The Bank of Industry (BoI) has just successfully concluded a landmark $1 billion loan syndication transaction to improve its capacity to effectively support micro, small, medium and large enterprises across key sectors of the Nigerian economy with affordable medium to long-term loans, alongside moratorium benefits.
The transaction marks the third major international debt syndication deal successfully concluded by BoI within the last three years. In 2018, the bank raised the sum of $750 million, arranged by African Export-Import Bank (Afreximbank) which has been fully repaid.
Again, in March this year, the bank concluded another $1 billion loan deal, lead arranged by Afreximbank, Credit Suisse, Rand Merchant Bank and Sumitomo Mitsui Banking Corporation Europe Limited (SMBC).
Afreximbank and Credit Suisse acted as co-ordinating mandated lead arrangers, underwriters, and bookrunners of the transaction. Africa Finance Corporation (AFC), First Rand (Rand Merchant Bank) and Sumitomo Mitsui Banking Corporation subsequently joined as mandated lead arrangers and bookrunners, while the Export-Import Bank of China joined as a mandated lead arranger. Afreximbank acted as the facility agent and security trustee for the deal.
The bank said in a statement that 28 international financial institutions and funds participated in the transaction, which was initially launched at $750 million, but upsized to US$1 billion due to over-subscription.
It stated that the facility will be disbursed in Naira at single digit interest rates to borrowers with bankable projects.
“Key factors that led to the success of this deal despite the challenges presented by the COVID-19 pandemic include amongst others, the impressive credit ratings of the bank (long term issuer default rating of B with stable outlook from Fitch, long term issuer rating of B2 from Moody’s and Aa from Agusto), its ISO certifications in both Quality Management Systems and Information Security, as well as the strong strategic partnership that the bank has developed with the Nigerian commercial banks, which patriotically continue to provide credit enhancements and de-risking tools to BoI customers.
“Of particular and special note is the support of our owners – the Federal Ministry of Finance Incorporated and the Central Bank of Nigeria – the Federal Ministry of Finance, Budget and National Planning and our supervising ministry – the Federal Ministry of Industry, Trade and Investment.

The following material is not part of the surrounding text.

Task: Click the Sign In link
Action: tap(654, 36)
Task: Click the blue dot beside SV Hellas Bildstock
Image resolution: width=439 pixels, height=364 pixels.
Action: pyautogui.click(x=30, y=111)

The Governor of the Central Bank of Nigeria, Godwin Emefiele, and his Committee of Governors supported BoI by providing a full guarantee for the facility and a 100 percent currency swap to mitigate the foreign exchange rate risk.
“With the successful conclusion of this deal, the Board and management of the Bank of Industry is confident that the bank is now better positioned to catalyze domestic production and facilitate job creation on a transformational scale, enhance local industry competitiveness, attract domestic and foreign investments, integrate our local industries into domestic, regional and global value chains, grow our export earnings and positively impact the overall economic development of Nigeria in line with its mandate, especially in light of the planned commencement of the African Continental Free Trade Agreement (AfCFTA) this month (January 2021),” the bank said in the statement.